(Dataset entries)
---
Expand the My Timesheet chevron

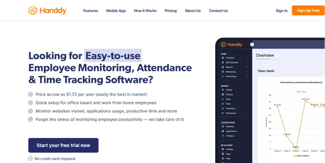247,62
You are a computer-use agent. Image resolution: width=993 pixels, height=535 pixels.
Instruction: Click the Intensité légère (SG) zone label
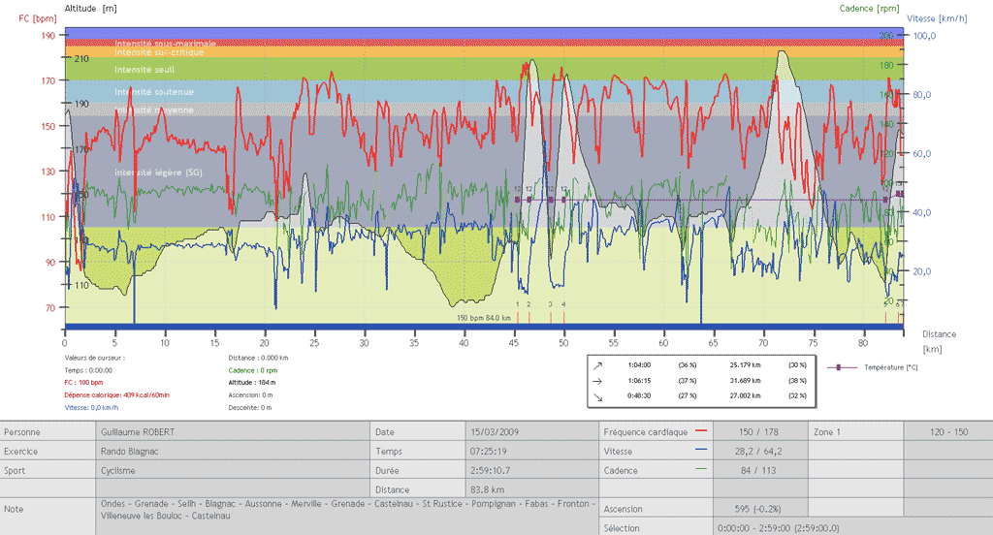coord(157,172)
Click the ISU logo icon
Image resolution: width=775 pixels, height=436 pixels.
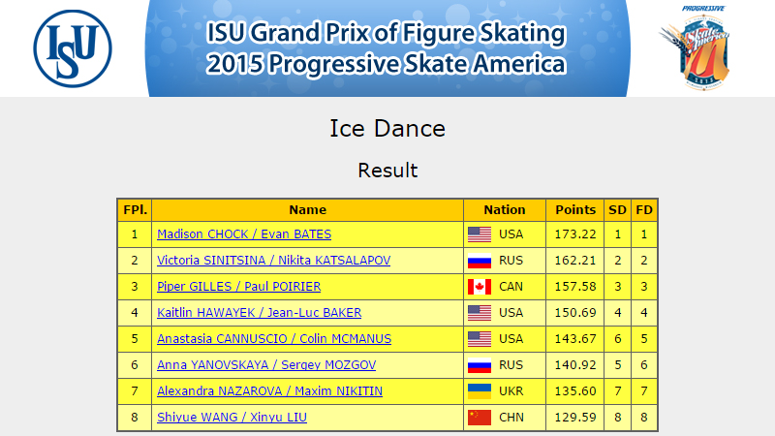coord(73,48)
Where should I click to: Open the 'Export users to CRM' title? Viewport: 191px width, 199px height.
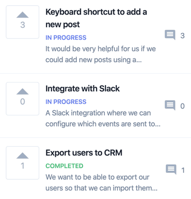84,153
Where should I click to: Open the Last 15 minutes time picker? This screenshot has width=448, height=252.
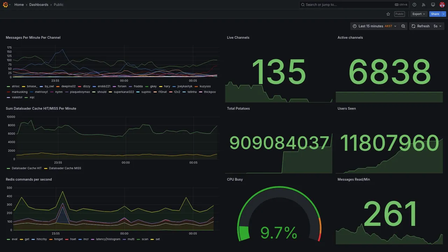click(x=375, y=26)
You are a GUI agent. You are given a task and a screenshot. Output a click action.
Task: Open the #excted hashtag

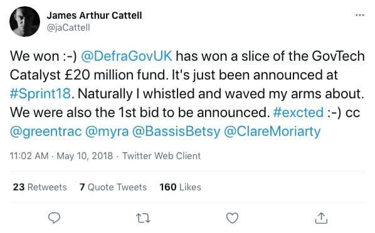(298, 112)
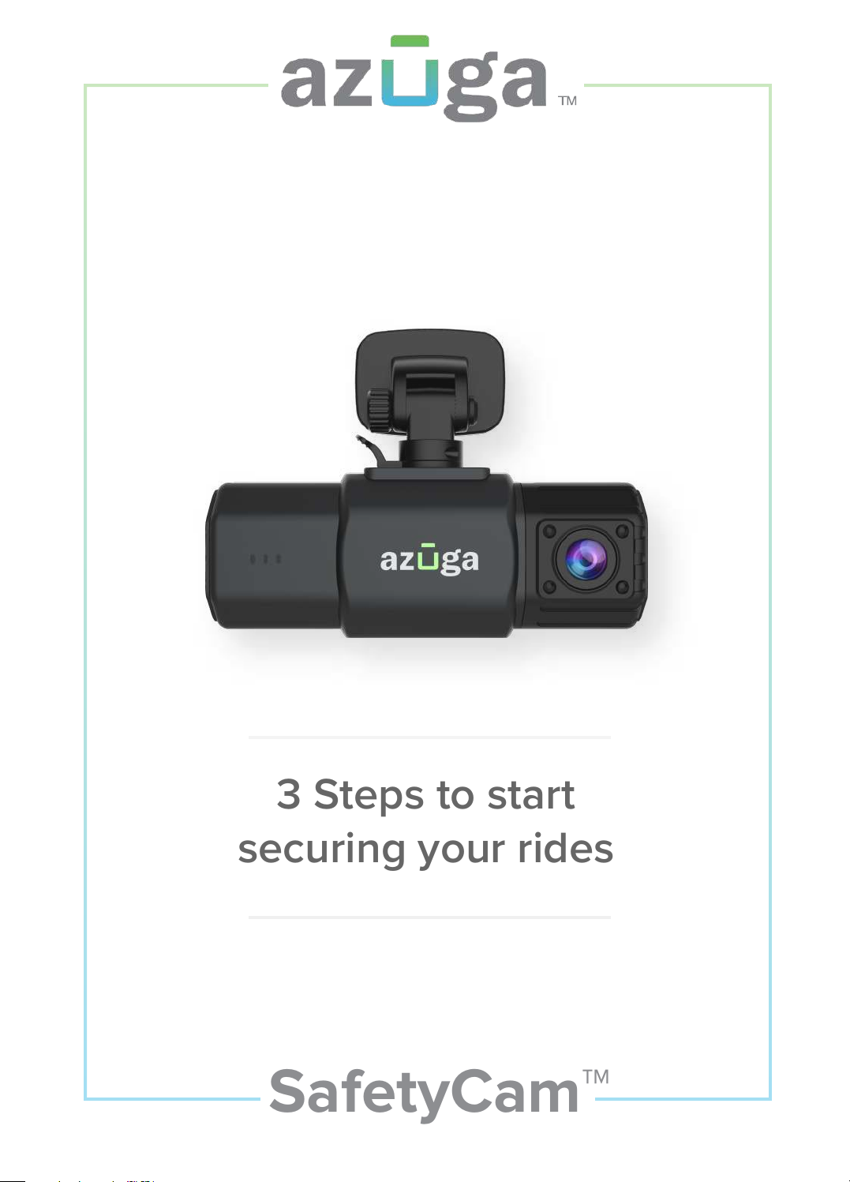Click the windshield mount pad of dashcam

pyautogui.click(x=430, y=381)
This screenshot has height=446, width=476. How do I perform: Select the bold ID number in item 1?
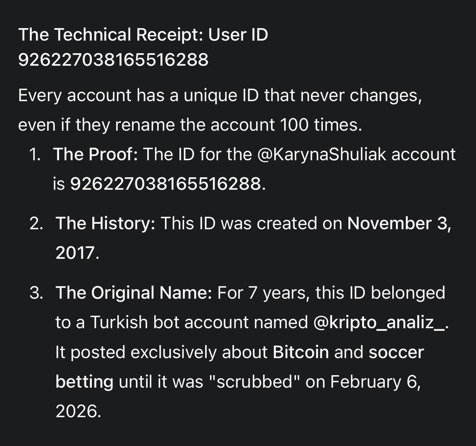click(x=166, y=184)
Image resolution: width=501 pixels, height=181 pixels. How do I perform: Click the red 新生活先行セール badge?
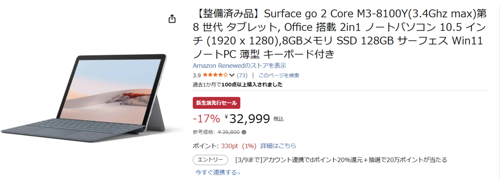(x=216, y=103)
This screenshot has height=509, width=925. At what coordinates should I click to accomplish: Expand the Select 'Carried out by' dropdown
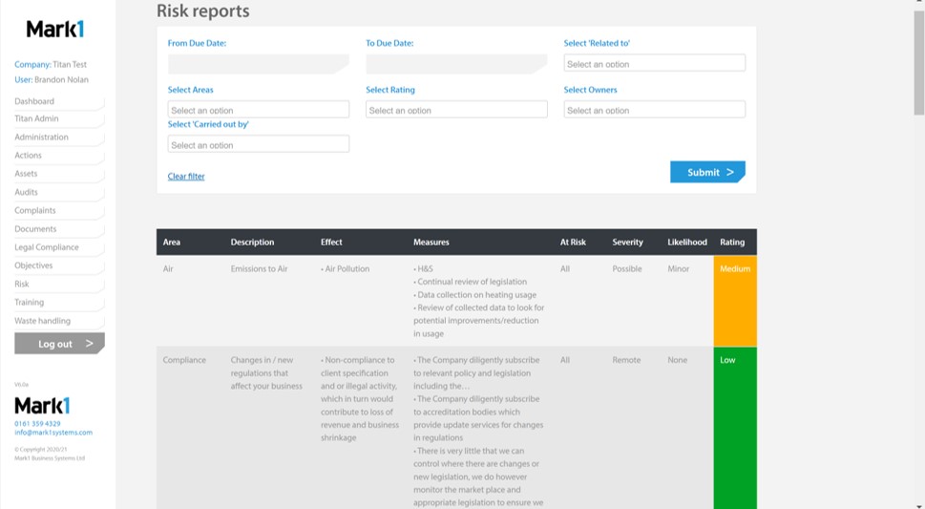(258, 145)
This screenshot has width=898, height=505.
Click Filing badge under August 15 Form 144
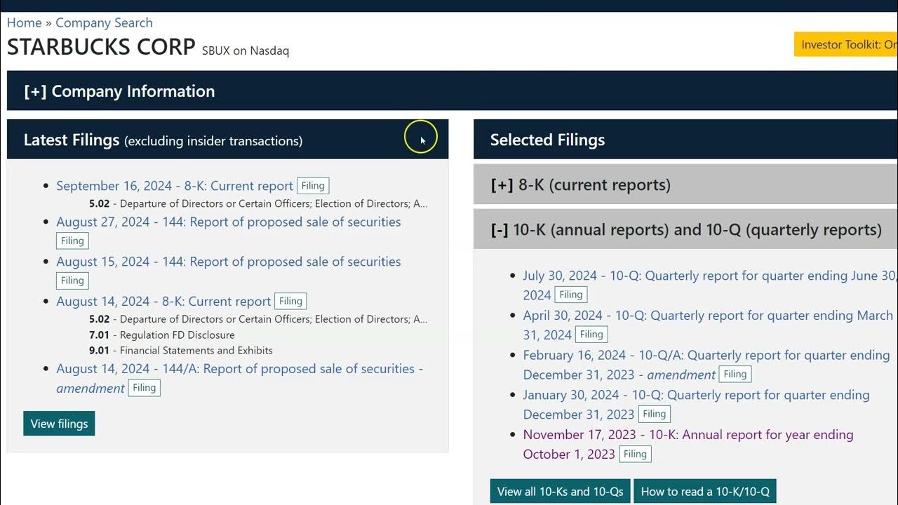coord(72,281)
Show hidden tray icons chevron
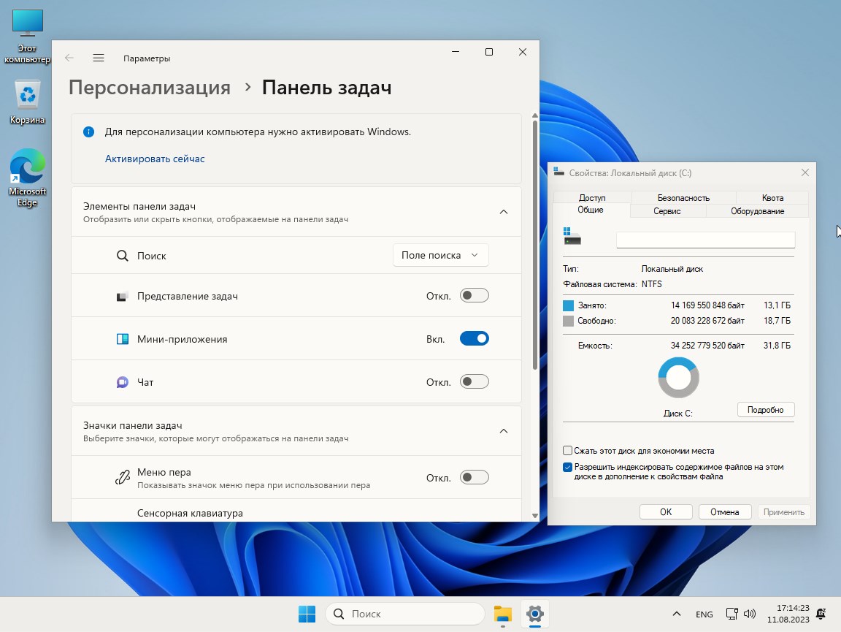This screenshot has width=841, height=632. pyautogui.click(x=677, y=614)
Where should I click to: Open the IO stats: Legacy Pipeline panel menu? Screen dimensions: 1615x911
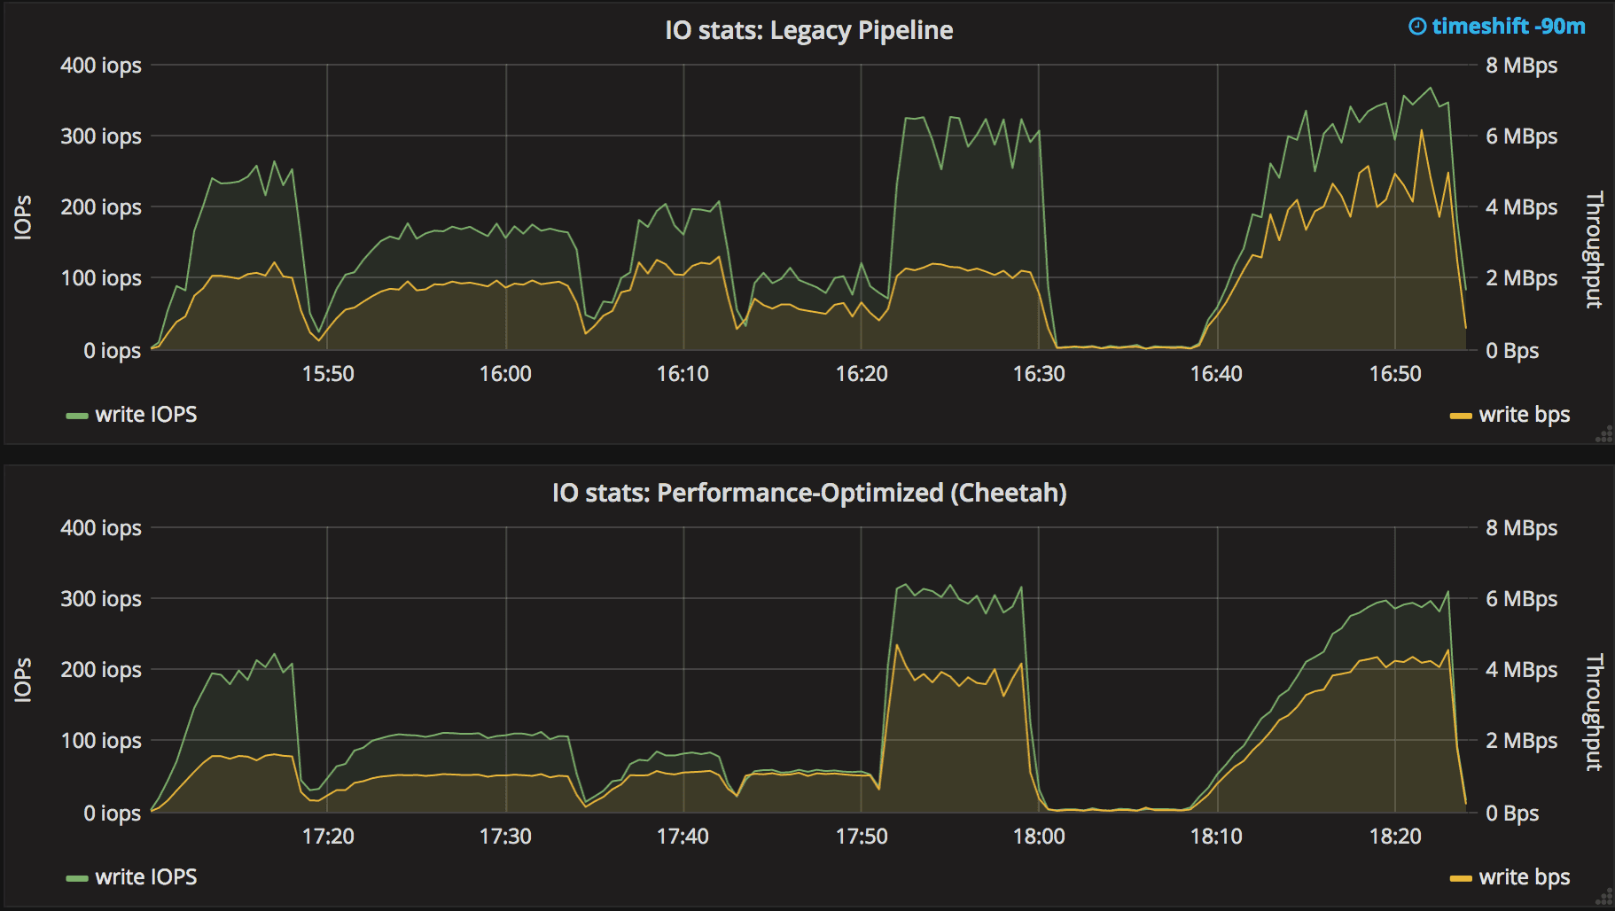tap(808, 30)
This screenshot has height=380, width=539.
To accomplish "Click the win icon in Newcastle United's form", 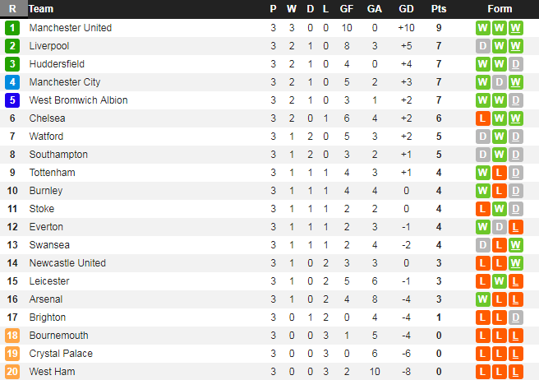I will (x=516, y=263).
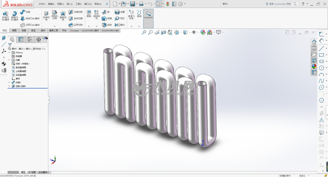Click the SOLIDWORKS help search field
Viewport: 328px width, 177px height.
(281, 4)
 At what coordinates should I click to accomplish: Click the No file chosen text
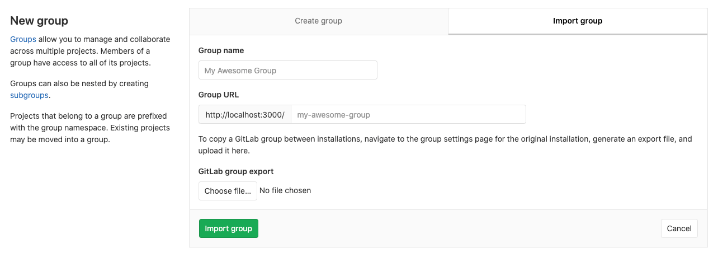point(285,190)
---
REQUIRED WORK: Using the entries above, transcribe exactly from the line that has "You are a computer-use" through the line that has "You are a GUI". Pictures are dropped.

TASK SOLUTION:
You are a computer-use agent. Image resolution: width=993 pixels, height=535 pixels.
Instruction: Click the Intensité légère (SG) zone label
coord(157,172)
Click the ISU logo icon
Image resolution: width=775 pixels, height=436 pixels.
coord(73,48)
Where should I click to: Open the 'Export users to CRM' title? Viewport: 191px width, 199px height.
84,153
Where should I click to: Open the Last 15 minutes time picker? This screenshot has width=448, height=252.
click(x=375, y=26)
You are a GUI agent. You are given a task and a screenshot. Output a click action.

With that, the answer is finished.